→ **ACTION ITEM A**: In the passage on CD-R stress tests, to what value are Nero's hard drive caching and memory buffer reduced for the tests?
→ **ACTION ITEM B**: Write the next part of the passage on CD-R stress tests, picking up after its final sentence.

··· PASSAGE SHOWN ···

CD-R Based Stress Tests

With our switch to Ahead Software's Nero 5.5x comes some changes to the SR CD-R based stress tests. Nero all but eliminates any chance of a buffer underrun with its intelligent use of hard drive caching and memory buffer. For our tests, we reduce both of these to their lowest possible value - 1 MB. Neither can be completely disabled, and for good reason. They help keep the burner's buffer full, thus preventing the dreaded buffer underrun. For drives with anti-coaster technology, Nero's buffers help keep BURN-Proof, JustLink, etc. inactive.

Even when burning at 16X speeds, the Teac's 1456 KB of usable buffer never comes close to emptying with processor-intensive tasks running in the background. Because of Nero's own buffers, the only way we can activate the Teac's BURN-Proof is by hitting Ctrl-Alt-Del to completely freeze the system. With no source data being fed to the Teac, the drive's buffer soon empties, kicking in BURN-Proof. After an extended length of time, we escape out of this scenario and watch as the bar graph of the Teac buffer fills back up to 95%. After the burn completes, that the data on our CD-R is fully readable. This confirms that the drive's BURN-Proof technology works as advertised.

··· INFORMATION SHOWN ···

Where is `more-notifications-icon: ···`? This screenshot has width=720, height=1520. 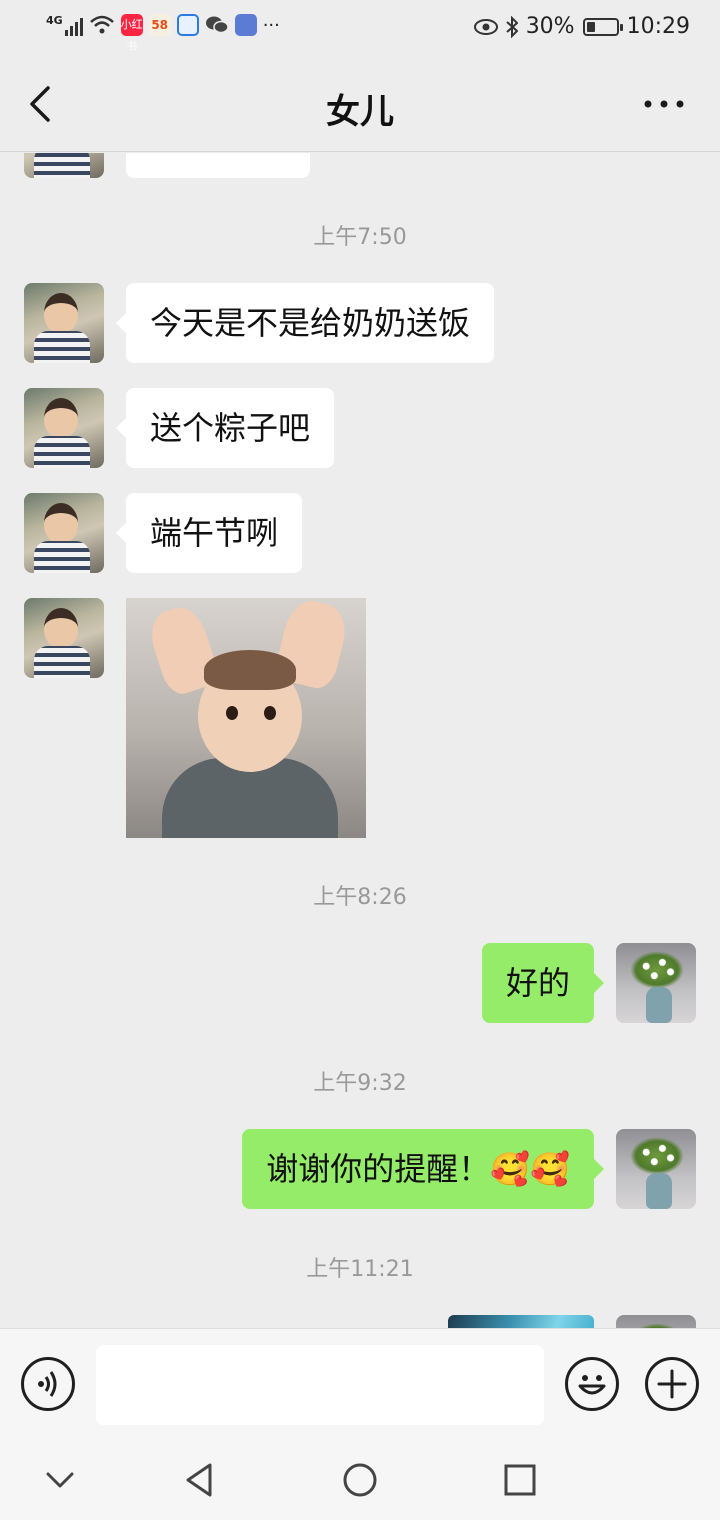
more-notifications-icon: ··· is located at coordinates (271, 25).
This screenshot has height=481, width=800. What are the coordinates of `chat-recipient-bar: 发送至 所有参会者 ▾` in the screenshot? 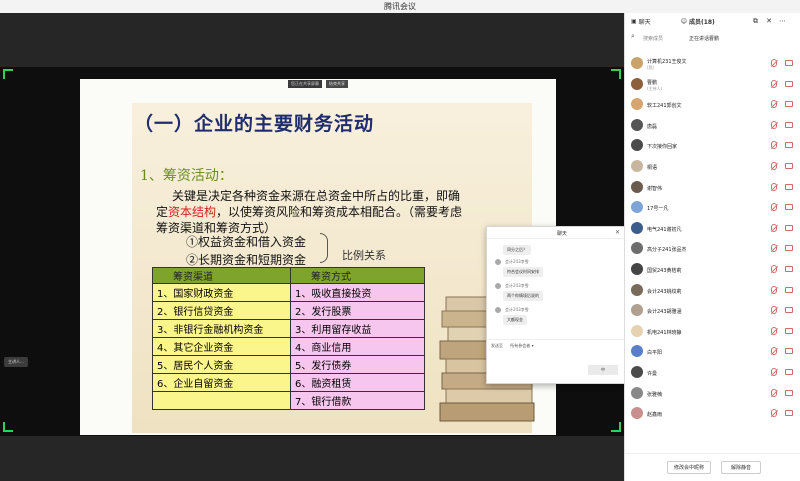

···

→ **REPLY A**: 1 MB

→ **REPLY B**:
It should be noted that not all CD burning software packages have the built-in buffers that Nero features. When using the Teac with such software, BURN-Proof may enable on occasion, especially during heavy system loads. As our tests show, the quality of the write will not be affected, but the burn process may take longer, depending on the number of pauses during the burn.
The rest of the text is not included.